Conhecido por diversos nomes - konjac, shirataki, itokonnyaku -, o macarrão japonês é composto por 97% de água e 3% de fibra. Não tem glúten ou carboidrato (substância que incentiva o ganho de peso).

O segredo do macarrão japonês, além da baixa taxa calórica, é a fibra chamada glucomanan, que vem da planta asiática konjac. Essa substância, ao entrar em contato com a água, se expande e cria volume no estômago, promovendo a saciedade. Uma pesquisa realizada pela Universidade Rush (EUA) confirma a ação da glucomanan na redução de peso.

Os efeitos da konjac foram objeto de diversas pesquisas - entre elas, da Universidade de Toronto (Canadá) e do Centro Médico Orebro (Suécia).
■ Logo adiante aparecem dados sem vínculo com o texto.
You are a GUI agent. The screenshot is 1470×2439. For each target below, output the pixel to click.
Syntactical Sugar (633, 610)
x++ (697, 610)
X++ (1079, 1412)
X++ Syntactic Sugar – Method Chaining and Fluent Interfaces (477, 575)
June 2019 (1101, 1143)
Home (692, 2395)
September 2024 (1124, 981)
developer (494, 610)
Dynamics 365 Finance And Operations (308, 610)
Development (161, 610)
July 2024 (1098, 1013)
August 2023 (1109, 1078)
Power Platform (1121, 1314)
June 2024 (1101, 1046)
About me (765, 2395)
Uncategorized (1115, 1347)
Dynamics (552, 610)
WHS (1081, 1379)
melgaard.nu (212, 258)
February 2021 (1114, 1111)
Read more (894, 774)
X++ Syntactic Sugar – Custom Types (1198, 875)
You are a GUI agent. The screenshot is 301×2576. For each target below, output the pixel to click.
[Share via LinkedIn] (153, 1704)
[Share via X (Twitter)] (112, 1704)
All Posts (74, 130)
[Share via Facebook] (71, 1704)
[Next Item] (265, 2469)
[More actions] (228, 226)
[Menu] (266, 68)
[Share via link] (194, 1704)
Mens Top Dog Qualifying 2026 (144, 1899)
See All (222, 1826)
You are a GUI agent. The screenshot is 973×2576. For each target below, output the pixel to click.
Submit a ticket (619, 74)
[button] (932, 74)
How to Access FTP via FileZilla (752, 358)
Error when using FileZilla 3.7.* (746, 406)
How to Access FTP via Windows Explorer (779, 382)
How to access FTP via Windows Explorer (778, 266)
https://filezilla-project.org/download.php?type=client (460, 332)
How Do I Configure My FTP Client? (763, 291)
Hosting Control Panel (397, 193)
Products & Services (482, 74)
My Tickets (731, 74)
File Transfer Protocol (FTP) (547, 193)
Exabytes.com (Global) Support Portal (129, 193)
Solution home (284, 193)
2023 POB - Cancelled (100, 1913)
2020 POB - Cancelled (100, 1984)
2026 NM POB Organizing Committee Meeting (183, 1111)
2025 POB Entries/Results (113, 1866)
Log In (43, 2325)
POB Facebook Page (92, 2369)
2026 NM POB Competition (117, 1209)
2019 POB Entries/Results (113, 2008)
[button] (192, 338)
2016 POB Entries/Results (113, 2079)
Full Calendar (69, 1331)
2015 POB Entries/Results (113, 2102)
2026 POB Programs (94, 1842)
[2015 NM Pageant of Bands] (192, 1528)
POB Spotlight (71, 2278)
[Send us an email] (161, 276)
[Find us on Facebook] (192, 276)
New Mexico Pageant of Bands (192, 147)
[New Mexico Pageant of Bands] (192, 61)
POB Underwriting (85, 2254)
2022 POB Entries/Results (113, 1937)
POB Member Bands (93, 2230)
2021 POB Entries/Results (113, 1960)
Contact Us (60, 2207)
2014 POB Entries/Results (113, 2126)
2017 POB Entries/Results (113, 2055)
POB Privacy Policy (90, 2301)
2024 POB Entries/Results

Ambas atestaram que ela ajuda no controle de diabetes, colesterol e pressão.

Como o macarrão é viscoso, há relatos de problemas ao engoli-lo. Pessoas com problemas no esôfago devem evitá-lo, para não ter asfixia. Além disso, se ingerido em excesso, pode alterar níveis de insulina, formar gases, provocar náuseas e diarreia.

Como ingerir?
Você pode substituir apenas uma refeição por dia pelo macarrão, ou seja, em vez de preparar uma massa tradicional, troque-a pelo konjac. É fundamental que seja acompanhado de uma porção de salada, uma de legumes e outra de frango ou peixe.

Como preparar?
Enxágue o alimento, já que vem em uma embalagem com água. Ferva o macarrão por cerca de cinco minutos. Você pode acrescentar nele ingredientes saudáveis, como legumes e tofu (queijo de soja).

Sugestão de Receita

Ingredientes:

· 1 pacote do macarrão konjac
· 2 xícaras (chá) de creme de leite fresco light
· 4 colheres (sopa) de manteiga light
· 60 g de peito de frango cozido em cubos
· 1/4 de xícara (chá) de espinafre
· 1 colher (sopa) de cebola picada
· Sal a gosto

Modo de preparo:

Cozinhe o macarrão por um minuto. Retire a água e coloque-o em outra panela. No fogo médio, adicione a manteiga e o creme de leite e mexa até derreter. Coloque o frango, o espinafre e a cebola e continue mexendo até o espinafre murchar. Tempere com o sal e cubra com parmesão. Sirva.